● REQUIRED WORK
A - According to the film entry on Boxcar Bertha, about how many storyboards had Scorsese drawn before shooting began?
B - Continue the film entry on Boxcar Bertha from its final sentence.
(SELECTED TEXT Opens)
Boxcar Bertha (USA,1972) 88 min color DIR: Martin Scorsese. PROD: Roger Corman. SCR: Joyce Hooper Corrington, John William Corrington, based on the book by Ben L. Reitman. MUSIC: Gib Guilbeau, Thad Maxwell. DOP: John M. Stephens. CAST: Barbara Hershey, David Carradine, Barry Primus, Bernie Casey, John Carradine, Victor Argo, Harry Northup. (American International Pictures)
Whenever anyone compiles a list of Corman alumnae who have gone on to do great things, the list usually starts with Martin Scorsese. Scorsese was a graduate of New York University, where he studied film and made his first picture, Who’s That Knocking at My Door? Corman was impressed by that film, and recruited Scorsese to direct Boxcar Bertha, a southern Bonnie and Clyde rip-off made for AIP because of contractual obligations. Scorsese took on the job eagerly, and before shooting in Arkansas, he had drawn, by his estimate, about five hundred storyboards. Impressed by Scorsese’s professionalism, Corman had little advice to deliver except to provide some nudity every fifteen minutes to keep the audience interested.
(SELECTED TEXT Closes)
(DATASET ENTRIES Opens)
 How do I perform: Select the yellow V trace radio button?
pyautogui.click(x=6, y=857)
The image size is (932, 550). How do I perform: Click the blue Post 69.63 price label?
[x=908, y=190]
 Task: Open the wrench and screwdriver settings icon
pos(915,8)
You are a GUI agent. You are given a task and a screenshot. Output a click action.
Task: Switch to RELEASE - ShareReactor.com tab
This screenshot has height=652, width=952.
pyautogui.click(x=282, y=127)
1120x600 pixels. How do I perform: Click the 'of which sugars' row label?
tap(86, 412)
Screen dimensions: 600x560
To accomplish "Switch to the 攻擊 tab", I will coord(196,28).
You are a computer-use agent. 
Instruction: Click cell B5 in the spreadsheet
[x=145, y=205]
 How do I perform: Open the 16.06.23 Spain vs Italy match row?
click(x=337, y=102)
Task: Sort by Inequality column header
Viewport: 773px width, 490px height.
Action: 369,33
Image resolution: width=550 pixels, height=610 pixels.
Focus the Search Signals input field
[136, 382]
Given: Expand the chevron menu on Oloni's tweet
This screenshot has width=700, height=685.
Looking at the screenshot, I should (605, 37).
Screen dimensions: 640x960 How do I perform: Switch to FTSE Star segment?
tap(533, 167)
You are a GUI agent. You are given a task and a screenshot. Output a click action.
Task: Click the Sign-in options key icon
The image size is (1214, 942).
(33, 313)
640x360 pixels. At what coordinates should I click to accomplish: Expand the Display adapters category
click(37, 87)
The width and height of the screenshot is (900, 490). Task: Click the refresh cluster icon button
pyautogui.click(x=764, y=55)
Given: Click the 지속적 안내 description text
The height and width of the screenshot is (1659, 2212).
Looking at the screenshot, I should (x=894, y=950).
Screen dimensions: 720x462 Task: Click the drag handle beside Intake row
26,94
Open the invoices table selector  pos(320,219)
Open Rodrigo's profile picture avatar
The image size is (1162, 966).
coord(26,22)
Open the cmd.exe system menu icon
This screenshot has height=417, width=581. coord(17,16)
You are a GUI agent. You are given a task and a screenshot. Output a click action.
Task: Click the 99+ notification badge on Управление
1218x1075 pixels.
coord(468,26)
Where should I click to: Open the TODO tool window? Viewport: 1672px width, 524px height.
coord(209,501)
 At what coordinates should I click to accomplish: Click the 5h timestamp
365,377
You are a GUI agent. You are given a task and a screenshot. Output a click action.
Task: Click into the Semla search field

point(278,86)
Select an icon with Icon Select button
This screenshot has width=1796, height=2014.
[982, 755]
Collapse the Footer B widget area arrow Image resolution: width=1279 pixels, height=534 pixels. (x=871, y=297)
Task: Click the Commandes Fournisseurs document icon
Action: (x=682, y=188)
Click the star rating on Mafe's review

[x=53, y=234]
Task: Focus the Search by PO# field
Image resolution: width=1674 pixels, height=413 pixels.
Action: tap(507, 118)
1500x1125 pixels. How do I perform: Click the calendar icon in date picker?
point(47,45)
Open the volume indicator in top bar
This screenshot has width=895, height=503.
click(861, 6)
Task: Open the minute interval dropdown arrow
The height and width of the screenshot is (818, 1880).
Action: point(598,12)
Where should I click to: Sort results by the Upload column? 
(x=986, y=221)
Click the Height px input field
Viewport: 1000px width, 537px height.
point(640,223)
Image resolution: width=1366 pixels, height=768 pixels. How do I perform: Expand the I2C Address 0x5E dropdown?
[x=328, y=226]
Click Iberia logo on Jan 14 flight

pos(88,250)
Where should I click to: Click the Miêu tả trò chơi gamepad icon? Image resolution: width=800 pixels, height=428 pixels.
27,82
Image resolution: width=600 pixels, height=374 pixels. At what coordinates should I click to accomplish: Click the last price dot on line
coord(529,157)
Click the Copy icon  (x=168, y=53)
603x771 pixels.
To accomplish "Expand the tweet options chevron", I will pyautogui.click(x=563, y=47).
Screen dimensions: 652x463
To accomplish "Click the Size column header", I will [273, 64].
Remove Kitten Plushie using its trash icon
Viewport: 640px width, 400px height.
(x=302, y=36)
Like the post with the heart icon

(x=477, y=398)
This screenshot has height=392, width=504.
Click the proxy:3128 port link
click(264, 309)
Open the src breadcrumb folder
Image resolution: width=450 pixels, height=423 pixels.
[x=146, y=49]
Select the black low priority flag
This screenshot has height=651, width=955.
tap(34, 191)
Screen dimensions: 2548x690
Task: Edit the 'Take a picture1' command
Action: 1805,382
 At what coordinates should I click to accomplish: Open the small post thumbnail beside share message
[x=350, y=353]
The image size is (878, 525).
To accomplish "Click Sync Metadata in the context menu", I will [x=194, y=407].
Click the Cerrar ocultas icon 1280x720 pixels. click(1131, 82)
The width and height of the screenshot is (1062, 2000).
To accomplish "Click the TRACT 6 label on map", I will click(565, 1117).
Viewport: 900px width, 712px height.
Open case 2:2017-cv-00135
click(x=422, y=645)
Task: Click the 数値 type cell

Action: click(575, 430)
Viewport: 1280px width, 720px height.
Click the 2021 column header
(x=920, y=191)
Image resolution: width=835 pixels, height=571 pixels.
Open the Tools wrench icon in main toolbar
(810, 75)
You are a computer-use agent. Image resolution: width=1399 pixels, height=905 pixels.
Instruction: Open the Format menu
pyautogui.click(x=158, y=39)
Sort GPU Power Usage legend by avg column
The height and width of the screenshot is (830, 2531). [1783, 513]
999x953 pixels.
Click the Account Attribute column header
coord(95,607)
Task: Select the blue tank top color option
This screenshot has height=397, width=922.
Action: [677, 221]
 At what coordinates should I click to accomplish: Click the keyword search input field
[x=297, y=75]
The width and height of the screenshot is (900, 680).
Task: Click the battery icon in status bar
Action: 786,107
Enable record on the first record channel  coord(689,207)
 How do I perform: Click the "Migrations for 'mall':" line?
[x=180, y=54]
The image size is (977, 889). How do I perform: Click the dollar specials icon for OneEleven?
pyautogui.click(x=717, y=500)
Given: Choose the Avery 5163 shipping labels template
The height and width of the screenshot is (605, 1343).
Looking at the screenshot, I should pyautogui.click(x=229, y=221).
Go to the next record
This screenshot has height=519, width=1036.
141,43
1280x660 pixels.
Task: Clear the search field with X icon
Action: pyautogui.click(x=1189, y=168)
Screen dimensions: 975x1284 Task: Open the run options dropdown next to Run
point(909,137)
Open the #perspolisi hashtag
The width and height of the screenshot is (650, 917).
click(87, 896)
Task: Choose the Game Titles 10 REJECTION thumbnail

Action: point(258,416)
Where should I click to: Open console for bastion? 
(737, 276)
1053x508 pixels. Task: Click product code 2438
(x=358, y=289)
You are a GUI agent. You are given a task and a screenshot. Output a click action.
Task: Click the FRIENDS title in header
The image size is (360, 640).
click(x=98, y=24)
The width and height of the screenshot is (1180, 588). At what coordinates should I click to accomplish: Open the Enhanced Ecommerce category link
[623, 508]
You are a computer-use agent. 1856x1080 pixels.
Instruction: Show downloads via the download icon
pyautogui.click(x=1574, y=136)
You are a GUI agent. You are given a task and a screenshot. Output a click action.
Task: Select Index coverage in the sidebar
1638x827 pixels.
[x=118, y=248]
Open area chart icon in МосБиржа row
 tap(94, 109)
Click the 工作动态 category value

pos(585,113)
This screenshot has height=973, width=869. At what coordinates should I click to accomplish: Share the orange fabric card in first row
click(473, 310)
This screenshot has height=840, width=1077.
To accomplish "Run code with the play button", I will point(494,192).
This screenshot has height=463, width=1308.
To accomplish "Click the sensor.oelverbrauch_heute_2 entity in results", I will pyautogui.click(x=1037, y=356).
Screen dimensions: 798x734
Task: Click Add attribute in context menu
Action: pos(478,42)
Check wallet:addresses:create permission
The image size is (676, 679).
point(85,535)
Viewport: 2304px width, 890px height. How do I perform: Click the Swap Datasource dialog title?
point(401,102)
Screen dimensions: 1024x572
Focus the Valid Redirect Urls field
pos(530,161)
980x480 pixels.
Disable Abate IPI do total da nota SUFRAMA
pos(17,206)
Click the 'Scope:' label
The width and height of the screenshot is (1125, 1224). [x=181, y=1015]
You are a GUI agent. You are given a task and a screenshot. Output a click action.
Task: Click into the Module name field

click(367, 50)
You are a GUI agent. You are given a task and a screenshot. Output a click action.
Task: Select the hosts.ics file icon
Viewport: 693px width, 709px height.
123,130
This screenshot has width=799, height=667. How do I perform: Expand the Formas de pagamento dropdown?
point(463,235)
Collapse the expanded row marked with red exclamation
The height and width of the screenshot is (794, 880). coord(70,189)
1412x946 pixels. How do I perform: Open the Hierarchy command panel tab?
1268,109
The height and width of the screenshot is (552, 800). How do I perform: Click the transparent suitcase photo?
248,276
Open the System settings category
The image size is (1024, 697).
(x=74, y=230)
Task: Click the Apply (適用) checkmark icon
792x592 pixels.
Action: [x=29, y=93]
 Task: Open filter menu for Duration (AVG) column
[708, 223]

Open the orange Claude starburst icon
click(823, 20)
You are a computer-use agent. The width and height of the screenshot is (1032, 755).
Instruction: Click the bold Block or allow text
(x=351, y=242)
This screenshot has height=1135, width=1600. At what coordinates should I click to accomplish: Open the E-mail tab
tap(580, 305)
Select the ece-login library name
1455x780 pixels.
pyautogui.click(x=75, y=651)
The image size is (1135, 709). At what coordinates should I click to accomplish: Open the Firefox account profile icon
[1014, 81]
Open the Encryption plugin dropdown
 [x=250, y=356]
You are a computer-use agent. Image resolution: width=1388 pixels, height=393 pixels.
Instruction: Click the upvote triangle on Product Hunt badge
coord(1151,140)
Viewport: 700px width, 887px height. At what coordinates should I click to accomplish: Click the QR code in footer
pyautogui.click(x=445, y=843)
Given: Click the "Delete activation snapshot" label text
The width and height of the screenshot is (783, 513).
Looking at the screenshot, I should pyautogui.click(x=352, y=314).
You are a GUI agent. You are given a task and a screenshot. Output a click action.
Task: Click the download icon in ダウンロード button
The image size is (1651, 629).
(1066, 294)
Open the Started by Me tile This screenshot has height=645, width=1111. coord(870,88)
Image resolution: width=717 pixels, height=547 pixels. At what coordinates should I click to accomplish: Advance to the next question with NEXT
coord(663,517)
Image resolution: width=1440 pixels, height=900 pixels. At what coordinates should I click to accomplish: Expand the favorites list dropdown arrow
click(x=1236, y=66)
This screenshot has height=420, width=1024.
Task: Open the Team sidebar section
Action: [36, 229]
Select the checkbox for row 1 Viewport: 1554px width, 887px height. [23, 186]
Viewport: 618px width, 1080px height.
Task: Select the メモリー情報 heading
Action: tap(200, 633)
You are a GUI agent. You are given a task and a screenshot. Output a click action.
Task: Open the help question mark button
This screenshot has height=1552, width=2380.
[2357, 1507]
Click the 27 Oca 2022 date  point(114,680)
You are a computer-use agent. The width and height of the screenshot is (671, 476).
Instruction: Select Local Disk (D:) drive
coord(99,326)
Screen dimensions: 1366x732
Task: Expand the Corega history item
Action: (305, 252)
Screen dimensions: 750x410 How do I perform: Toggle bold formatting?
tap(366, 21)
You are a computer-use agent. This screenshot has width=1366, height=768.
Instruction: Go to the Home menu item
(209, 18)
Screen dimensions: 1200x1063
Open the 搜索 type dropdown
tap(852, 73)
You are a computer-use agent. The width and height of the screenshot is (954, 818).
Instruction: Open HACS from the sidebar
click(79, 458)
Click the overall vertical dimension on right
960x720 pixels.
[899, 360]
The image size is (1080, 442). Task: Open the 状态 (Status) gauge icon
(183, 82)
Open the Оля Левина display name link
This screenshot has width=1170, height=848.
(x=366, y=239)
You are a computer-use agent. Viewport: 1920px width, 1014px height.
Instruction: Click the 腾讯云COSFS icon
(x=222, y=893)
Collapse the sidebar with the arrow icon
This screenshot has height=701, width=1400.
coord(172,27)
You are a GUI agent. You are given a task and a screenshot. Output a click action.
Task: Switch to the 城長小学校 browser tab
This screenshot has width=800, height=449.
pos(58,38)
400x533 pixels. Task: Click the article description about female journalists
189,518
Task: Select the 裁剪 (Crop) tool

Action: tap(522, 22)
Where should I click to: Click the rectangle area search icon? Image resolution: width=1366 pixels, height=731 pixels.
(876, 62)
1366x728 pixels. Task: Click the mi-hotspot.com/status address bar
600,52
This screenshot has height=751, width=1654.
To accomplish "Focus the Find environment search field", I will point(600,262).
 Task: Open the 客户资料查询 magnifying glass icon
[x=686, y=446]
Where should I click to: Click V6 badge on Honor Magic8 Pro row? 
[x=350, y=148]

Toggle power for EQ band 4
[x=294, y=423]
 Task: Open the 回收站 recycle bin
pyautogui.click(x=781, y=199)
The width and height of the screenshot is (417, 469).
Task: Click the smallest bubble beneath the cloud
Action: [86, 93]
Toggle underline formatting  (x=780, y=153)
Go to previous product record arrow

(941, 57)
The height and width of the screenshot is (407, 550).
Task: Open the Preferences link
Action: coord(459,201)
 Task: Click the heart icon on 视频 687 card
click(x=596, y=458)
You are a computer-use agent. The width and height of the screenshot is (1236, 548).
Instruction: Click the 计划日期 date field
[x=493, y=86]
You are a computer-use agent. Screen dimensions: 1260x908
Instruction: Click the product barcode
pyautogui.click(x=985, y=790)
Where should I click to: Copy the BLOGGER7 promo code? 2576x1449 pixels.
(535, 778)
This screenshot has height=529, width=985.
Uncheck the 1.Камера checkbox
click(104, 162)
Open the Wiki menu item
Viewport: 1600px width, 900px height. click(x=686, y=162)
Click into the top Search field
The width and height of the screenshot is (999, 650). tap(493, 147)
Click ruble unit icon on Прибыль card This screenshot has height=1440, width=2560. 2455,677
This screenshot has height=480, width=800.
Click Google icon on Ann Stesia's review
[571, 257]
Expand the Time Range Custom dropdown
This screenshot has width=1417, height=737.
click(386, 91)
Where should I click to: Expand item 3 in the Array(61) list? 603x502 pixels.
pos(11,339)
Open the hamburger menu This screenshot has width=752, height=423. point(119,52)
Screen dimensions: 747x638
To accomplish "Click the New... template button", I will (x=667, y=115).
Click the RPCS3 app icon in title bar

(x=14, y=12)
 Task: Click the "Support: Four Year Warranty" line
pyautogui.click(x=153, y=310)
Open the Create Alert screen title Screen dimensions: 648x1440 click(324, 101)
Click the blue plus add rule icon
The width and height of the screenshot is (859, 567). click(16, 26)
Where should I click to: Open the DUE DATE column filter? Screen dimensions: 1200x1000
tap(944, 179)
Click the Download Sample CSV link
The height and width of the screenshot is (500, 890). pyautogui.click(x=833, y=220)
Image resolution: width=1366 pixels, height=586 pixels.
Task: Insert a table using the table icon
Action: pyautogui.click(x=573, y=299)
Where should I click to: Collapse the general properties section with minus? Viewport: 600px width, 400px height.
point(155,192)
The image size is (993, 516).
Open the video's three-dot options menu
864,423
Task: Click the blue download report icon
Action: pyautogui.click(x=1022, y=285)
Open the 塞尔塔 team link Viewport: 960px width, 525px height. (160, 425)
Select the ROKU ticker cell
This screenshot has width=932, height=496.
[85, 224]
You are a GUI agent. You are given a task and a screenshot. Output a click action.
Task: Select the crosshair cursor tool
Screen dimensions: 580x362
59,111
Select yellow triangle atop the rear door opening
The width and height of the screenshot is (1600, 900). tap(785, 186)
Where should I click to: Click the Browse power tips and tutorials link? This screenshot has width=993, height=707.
(DATASET ENTRIES Closes)
● YOUR RESPONSES
A - About five hundred, by his own estimate.

B -
And nudity Boxcar Bertha does deliver, as well as a reasonable amount of bloody violence. The simple story involves a gang of bank robbers, led by Boxcar Bertha (Barbara Hershey) and Big Bill Shelley (David Carradine), who drift in and out of prison and rob the wealthy, particularly the evil H. Buckram Sartoris (the inimitable John Carradine). Besides the final scene’s Christian symbolism, Scorsese buffs shouldn’t try to look for many auteur touches – the sweaty Arkansas locations are in contrast to the edgy, explosive urban landscapes created in Mean Streets and Taxi Driver, and Bertha isn’t exactly Travis Bickle. Furthermore, Scorsese is never able to make the viewer forget that this is an exploitation film. That being said, Scorsese’s direction is solid; he creates some memorable images and keeps the film moving at a fast pace. More important than the finished product was how Corman’s bare-bones production schedule influenced Scorsese’s later, more ambitious works.
“When I did The Last Temptation of Christ,” said Scorsese in Corman’s autobiography, “I shot a biblical epic in sixty days, cutting all day and night and utilizing time the way I learned from Roger.”
Originally published in The Roger Corman Scrapbook. (Editor’s trivia note: Barbara Hershey, who would later play Mary Magdalene in The Last Temptation of Christ, had given Scorsese a copy of the book during the making of Boxcar Bertha.)